GOAL OF THE EXERCISE
Would you print the lines below exactly, beginning at the line that has "Where should I" and stopping after the line that has "Go to the next page of groups"? Only those lines, and no pictures.

MATERIAL FOR THIS TASK
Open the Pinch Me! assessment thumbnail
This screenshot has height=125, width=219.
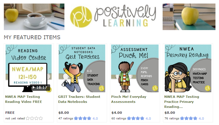(135, 68)
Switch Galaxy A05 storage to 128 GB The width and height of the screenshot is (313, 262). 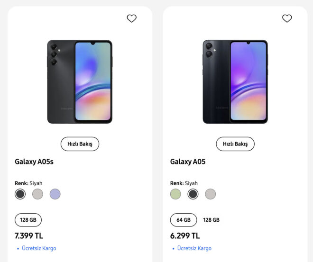pos(211,220)
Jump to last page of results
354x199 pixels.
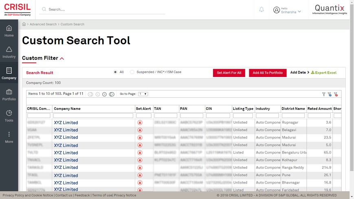tap(112, 94)
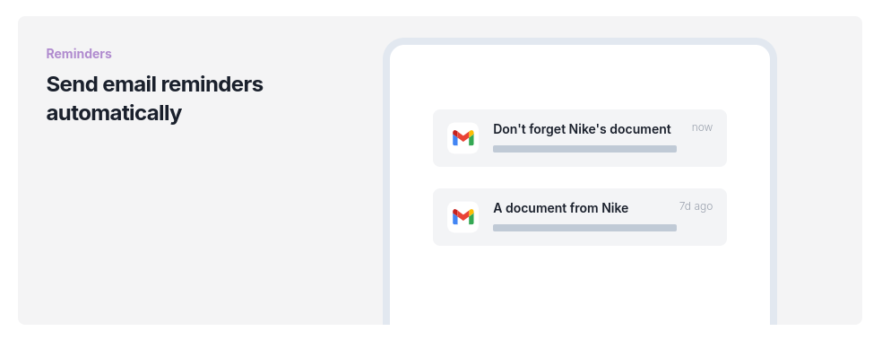Click the word "automatically" in the heading
The width and height of the screenshot is (882, 340).
114,113
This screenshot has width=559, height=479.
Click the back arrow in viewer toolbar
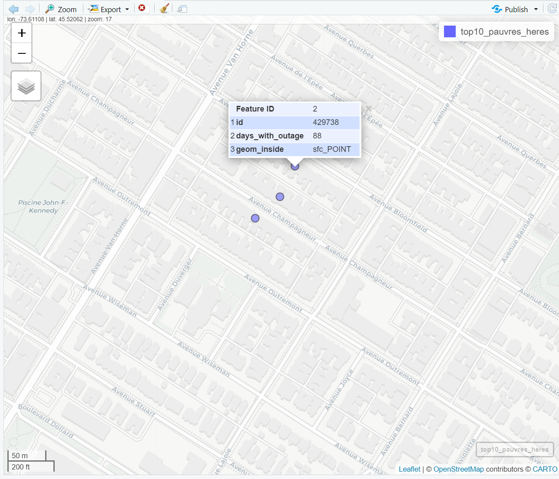(x=13, y=9)
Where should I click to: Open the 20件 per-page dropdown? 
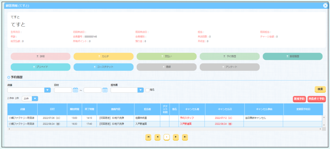35,98
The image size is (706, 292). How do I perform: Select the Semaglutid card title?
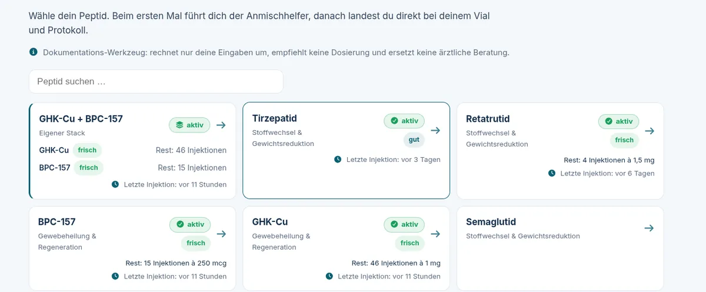(x=491, y=222)
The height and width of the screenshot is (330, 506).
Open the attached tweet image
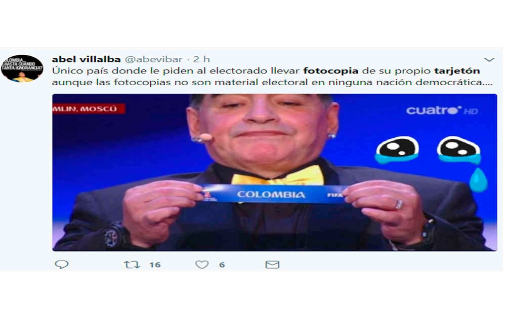[x=275, y=172]
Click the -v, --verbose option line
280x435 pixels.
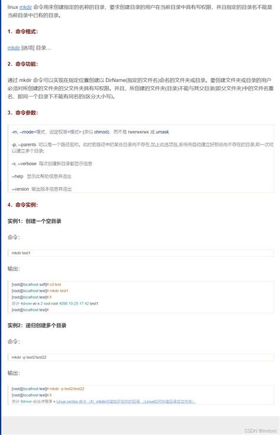click(52, 163)
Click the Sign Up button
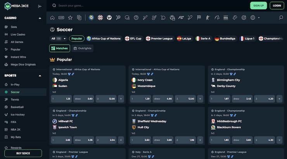Viewport: 287px width, 159px height. coord(258,5)
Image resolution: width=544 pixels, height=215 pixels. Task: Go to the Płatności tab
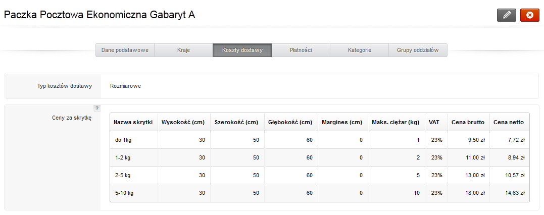301,50
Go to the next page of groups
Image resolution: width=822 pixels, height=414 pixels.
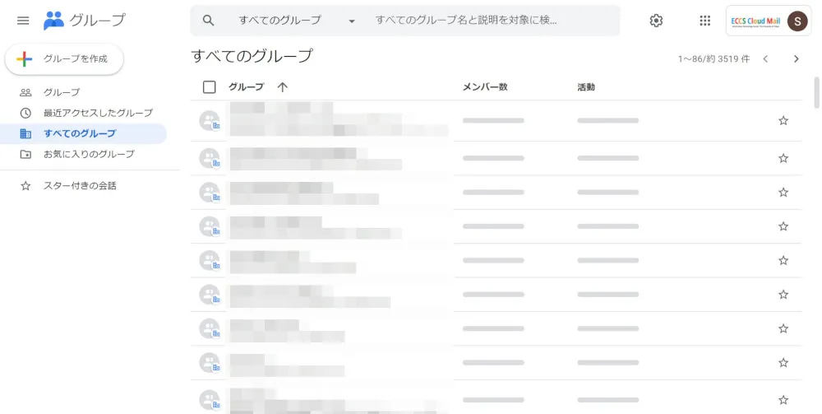click(x=796, y=59)
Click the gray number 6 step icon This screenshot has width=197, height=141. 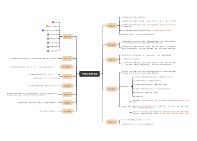pos(48,43)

SOLUTION FOR THIS EXERCISE
Where should I click to: Open the 20件 per-page dropdown? 
35,98
The image size is (706, 292). How do I perform: Select the Semaglutid card title?
(x=491, y=222)
The height and width of the screenshot is (330, 506).
Open the attached tweet image
[x=275, y=172]
Click the -v, --verbose option line
280x435 pixels.
click(52, 163)
Click the Sign Up button
Viewport: 287px width, 159px height. coord(258,5)
Image resolution: width=544 pixels, height=215 pixels. Task: Go to the Płatności tab
301,50
Go to the next page of groups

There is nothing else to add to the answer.